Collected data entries
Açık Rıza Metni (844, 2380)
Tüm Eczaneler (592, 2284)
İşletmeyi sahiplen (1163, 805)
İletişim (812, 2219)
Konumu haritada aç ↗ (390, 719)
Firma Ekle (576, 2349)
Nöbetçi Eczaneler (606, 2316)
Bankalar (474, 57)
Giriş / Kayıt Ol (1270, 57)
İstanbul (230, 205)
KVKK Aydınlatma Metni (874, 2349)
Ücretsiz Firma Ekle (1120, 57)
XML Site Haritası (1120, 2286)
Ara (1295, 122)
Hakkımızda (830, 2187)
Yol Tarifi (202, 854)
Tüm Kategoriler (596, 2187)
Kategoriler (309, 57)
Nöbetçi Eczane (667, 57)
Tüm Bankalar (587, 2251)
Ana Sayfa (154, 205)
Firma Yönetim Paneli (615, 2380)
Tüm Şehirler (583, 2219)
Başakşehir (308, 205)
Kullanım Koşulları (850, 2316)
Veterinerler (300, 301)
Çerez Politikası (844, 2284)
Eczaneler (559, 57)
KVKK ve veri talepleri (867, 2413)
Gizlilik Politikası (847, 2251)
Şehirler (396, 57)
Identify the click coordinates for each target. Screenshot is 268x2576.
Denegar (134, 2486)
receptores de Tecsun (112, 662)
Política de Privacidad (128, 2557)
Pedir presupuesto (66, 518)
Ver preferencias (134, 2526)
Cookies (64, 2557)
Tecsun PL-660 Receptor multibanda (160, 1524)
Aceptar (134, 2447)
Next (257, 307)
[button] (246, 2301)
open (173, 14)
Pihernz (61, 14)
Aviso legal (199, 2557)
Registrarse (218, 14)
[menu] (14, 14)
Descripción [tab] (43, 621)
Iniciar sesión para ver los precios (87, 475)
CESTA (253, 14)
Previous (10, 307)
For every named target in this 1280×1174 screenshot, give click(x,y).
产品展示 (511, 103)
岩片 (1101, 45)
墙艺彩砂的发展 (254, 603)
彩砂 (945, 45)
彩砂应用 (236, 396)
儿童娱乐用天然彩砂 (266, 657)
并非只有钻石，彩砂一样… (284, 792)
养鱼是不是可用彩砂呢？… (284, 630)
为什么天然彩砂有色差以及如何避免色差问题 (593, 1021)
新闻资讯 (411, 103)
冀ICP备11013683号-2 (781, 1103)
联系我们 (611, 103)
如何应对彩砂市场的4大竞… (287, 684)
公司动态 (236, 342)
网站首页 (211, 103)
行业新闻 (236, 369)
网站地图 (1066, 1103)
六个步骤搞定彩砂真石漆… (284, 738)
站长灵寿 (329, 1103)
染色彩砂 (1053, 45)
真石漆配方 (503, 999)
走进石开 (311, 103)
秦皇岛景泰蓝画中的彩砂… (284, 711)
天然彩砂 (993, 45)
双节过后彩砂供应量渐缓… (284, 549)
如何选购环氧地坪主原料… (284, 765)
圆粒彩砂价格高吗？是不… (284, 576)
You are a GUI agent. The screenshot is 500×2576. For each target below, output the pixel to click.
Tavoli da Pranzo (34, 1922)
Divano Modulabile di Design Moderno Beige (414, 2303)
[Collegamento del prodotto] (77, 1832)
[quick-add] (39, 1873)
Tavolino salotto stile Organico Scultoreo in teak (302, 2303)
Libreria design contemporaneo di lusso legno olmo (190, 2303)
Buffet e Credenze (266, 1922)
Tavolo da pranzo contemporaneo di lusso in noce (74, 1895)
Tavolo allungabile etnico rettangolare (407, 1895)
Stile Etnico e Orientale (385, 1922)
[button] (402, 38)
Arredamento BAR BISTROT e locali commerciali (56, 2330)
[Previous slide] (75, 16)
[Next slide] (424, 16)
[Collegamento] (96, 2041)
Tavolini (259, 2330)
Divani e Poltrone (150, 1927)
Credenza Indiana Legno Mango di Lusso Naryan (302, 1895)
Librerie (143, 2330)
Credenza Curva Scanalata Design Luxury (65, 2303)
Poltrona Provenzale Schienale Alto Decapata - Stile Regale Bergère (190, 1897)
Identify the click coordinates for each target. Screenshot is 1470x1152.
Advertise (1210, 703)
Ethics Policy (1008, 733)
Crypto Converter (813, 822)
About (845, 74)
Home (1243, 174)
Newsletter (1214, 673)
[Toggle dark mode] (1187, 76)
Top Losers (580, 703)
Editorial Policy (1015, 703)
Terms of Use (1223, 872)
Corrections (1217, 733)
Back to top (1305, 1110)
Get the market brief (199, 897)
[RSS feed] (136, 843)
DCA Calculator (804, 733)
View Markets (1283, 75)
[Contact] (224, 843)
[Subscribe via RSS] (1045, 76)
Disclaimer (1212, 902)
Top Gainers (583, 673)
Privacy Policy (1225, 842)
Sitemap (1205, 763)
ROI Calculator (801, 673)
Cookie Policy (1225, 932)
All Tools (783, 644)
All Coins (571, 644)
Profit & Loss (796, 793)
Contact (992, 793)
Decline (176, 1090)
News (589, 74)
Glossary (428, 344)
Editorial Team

**ASSIGNMENT:** Extract exactly and only the lines above from the line containing "Tavolo allungabile etnico" through the line containing "Credenza Curva Scanalata", both end lines included.

**EXERCISE SOLUTION:**
Tavolo allungabile etnico rettangolare (407, 1895)
Stile Etnico e Orientale (385, 1922)
[button] (402, 38)
Arredamento BAR BISTROT e locali commerciali (56, 2330)
[Previous slide] (75, 16)
[Next slide] (424, 16)
[Collegamento] (96, 2041)
Tavolini (259, 2330)
Divani e Poltrone (150, 1927)
Credenza Indiana Legno Mango di Lusso Naryan (302, 1895)
Librerie (143, 2330)
Credenza Curva Scanalata Design Luxury (65, 2303)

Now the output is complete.